The Freedom From Religion Foundation applauds House Speaker Nancy Pelosi for providing us with a simple lesson in how to keep personal religious beliefs out of governmental duties.

At her weekly press conference, Pelosi celebrated the removal of the Hyde Amendment from a draft spending bill that the House Appropriations Committee recently approved. Pelosi emphasized that even though she is “a devout Catholic,” it is “not up to me to dictate what other people should do, and [funding of reproductive health care] is an issue of fairness and justice for poorer women in our country.”

First introduced in 1976 by the ultra-Catholic Rep. Henry J. Hyde, the Hyde Amendment bars federal funding for abortion care.
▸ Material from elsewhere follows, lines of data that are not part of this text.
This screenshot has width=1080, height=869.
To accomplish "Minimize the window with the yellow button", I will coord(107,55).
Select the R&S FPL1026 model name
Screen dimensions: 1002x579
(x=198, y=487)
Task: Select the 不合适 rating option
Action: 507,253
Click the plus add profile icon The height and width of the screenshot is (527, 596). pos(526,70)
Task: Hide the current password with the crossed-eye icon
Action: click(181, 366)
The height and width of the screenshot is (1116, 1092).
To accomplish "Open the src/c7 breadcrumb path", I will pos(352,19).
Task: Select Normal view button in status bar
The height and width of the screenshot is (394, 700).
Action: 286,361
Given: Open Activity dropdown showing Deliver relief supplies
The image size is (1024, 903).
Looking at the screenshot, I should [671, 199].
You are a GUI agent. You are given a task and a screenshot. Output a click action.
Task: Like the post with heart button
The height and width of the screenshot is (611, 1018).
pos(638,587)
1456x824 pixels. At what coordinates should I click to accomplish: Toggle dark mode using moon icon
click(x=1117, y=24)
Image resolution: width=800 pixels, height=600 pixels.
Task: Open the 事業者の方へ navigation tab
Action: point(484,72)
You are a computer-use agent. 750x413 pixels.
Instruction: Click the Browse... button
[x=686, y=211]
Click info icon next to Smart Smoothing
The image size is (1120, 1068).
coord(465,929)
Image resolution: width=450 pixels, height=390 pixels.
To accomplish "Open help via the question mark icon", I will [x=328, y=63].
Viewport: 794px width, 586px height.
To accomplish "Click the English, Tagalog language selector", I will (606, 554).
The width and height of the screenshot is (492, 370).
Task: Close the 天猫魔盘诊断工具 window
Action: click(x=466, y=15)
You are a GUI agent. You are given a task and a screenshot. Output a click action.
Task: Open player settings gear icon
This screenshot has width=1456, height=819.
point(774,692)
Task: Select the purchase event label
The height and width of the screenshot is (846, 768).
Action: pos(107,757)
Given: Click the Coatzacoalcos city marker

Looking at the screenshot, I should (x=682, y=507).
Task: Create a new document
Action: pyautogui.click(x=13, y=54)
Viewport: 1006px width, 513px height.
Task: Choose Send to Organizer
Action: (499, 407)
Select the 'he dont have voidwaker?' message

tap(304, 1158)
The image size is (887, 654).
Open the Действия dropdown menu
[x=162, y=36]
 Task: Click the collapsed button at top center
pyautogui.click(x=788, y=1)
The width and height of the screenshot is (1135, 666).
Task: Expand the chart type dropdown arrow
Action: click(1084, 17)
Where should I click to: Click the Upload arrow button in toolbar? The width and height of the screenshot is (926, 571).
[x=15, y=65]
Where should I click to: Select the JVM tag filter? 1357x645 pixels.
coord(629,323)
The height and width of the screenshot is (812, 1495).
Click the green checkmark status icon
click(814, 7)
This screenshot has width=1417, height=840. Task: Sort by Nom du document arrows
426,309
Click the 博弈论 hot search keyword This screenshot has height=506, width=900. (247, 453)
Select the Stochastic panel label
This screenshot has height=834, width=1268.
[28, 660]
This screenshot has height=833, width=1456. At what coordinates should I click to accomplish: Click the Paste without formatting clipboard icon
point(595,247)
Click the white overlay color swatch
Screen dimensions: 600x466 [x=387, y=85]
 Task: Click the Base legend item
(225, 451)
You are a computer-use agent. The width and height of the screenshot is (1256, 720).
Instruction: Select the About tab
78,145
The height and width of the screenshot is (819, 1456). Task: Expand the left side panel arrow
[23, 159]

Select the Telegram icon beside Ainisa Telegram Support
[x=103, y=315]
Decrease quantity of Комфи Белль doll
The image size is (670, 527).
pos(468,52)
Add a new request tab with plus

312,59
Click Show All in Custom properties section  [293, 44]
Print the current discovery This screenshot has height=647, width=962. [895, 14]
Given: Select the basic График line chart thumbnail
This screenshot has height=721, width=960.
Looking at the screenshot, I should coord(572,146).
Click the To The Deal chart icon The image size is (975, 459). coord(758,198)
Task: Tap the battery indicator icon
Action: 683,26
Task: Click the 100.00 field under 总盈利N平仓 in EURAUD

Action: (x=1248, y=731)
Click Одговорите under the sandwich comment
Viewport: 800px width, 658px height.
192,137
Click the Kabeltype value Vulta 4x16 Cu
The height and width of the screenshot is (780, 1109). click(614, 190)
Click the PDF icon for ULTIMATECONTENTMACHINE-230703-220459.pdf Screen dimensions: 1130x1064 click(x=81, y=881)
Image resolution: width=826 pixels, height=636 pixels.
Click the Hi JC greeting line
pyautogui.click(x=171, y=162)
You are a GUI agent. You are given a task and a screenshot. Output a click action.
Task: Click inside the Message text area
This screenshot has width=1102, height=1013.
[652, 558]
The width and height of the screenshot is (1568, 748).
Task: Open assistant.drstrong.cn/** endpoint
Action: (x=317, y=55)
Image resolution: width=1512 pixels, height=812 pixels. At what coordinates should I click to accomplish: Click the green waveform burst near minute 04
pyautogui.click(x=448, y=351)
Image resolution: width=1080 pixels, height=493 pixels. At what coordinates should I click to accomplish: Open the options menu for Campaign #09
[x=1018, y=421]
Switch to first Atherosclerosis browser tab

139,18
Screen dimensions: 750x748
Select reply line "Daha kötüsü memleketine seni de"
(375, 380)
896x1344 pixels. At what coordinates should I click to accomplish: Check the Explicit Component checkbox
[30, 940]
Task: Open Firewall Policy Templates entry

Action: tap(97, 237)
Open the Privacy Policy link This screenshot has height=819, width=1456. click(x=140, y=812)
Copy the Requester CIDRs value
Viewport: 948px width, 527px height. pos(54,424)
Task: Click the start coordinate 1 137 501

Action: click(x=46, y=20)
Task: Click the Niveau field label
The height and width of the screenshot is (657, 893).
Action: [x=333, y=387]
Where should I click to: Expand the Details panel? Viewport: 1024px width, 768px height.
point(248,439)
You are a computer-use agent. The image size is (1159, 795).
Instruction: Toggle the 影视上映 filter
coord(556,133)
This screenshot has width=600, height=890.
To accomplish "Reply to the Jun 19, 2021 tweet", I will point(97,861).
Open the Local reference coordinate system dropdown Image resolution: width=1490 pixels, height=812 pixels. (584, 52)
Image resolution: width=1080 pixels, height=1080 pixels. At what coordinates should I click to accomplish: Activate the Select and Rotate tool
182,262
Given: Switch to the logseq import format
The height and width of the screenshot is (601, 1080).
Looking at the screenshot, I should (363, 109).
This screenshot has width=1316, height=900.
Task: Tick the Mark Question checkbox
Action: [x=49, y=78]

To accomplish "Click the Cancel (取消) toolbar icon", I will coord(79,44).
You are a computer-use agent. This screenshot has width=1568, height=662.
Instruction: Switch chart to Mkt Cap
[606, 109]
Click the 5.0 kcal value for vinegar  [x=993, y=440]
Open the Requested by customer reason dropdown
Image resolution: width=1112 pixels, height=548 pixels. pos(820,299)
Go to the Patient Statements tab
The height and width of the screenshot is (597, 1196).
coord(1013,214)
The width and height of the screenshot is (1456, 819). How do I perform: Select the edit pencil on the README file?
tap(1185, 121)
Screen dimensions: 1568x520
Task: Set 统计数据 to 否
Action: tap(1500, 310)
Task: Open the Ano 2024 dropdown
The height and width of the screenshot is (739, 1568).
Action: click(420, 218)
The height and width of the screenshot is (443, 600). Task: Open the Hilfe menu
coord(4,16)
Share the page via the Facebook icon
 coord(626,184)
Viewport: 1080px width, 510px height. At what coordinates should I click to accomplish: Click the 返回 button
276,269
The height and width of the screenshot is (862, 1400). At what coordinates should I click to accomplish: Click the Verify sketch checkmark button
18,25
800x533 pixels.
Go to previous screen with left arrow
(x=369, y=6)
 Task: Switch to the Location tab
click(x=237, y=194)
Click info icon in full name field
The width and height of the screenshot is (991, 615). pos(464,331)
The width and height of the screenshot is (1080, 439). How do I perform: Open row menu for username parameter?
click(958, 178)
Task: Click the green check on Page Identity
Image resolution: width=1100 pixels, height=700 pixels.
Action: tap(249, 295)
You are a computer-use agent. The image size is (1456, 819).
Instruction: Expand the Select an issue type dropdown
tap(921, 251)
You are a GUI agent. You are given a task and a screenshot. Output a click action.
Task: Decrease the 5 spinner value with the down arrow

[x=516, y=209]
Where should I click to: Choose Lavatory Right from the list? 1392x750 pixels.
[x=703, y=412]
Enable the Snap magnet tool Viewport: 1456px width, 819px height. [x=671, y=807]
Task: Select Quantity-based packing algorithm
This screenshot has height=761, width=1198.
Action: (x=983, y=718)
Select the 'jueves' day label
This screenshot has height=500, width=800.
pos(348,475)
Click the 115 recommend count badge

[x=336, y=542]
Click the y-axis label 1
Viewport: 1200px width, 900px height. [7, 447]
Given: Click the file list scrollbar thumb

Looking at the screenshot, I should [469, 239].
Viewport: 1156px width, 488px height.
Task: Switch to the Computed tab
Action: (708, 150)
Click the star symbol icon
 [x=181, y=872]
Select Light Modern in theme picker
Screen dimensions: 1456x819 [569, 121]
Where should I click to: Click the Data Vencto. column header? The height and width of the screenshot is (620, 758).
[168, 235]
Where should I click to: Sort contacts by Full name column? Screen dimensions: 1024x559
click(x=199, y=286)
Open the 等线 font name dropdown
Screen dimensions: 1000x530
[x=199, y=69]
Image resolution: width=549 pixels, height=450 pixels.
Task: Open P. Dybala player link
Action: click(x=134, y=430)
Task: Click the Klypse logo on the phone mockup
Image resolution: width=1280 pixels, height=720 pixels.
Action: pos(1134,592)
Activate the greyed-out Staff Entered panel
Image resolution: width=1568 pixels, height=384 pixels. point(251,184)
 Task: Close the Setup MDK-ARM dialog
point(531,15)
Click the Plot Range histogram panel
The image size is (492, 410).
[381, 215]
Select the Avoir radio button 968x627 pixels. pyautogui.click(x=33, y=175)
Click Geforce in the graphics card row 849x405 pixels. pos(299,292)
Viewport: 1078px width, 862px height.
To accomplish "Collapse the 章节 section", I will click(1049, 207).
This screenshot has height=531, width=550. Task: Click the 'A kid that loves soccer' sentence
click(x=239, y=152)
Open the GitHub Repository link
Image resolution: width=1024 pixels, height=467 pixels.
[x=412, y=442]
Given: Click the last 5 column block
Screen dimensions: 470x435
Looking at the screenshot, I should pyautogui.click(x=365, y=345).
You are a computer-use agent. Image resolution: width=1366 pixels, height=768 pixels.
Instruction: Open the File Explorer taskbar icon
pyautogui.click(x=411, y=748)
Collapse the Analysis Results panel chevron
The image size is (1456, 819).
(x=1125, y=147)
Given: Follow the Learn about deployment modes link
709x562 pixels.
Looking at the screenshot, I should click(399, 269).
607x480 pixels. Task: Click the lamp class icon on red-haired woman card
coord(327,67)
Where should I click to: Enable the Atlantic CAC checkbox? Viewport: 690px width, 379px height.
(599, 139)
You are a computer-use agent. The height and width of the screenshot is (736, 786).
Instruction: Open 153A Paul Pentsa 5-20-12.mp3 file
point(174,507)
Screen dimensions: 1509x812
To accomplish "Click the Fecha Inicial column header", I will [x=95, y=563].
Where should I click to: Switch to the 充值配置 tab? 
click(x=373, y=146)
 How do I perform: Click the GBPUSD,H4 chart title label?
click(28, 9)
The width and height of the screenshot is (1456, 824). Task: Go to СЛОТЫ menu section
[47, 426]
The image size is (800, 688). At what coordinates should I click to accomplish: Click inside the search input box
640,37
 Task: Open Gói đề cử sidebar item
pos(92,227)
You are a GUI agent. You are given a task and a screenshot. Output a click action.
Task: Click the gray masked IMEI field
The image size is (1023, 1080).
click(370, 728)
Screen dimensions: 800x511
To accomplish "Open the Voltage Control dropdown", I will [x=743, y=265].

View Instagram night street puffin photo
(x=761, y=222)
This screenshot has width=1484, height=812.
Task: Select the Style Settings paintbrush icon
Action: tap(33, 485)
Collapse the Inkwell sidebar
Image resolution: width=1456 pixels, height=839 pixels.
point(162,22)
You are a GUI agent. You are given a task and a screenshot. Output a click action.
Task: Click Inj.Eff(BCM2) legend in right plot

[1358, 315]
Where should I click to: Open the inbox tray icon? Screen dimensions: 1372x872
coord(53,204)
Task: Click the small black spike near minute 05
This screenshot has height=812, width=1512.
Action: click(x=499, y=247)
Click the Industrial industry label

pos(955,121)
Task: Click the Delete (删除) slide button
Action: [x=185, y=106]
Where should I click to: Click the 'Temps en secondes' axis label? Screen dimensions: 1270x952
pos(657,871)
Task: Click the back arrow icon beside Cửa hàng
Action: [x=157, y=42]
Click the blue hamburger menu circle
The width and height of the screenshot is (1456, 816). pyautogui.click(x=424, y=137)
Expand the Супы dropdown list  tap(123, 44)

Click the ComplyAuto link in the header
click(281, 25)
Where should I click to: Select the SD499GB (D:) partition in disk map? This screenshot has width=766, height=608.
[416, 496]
Low-income women on Medicaid (one in five women in the United States), those in the Indian Health Service Plan or the Peace Corps are essentially denied abortion care, unless their state of residence uses its own funds to cover such care. (Only 16 states currently provide such coverage.) And since the procedure can cost anywhere from $500 to $2,000, the Hyde Amendment exacerbates health care and economic inequalities for low-income women.

Pelosi’s comments are a reminder that the United States was founded in large part on the idea of freedom of religion, which is only possible with a government that is free from religion. The Freedom From Religion Foundation hopes that other lawmakers similarly demonstrate an understanding about their elected positions not giving them a license to impose their religious beliefs on others.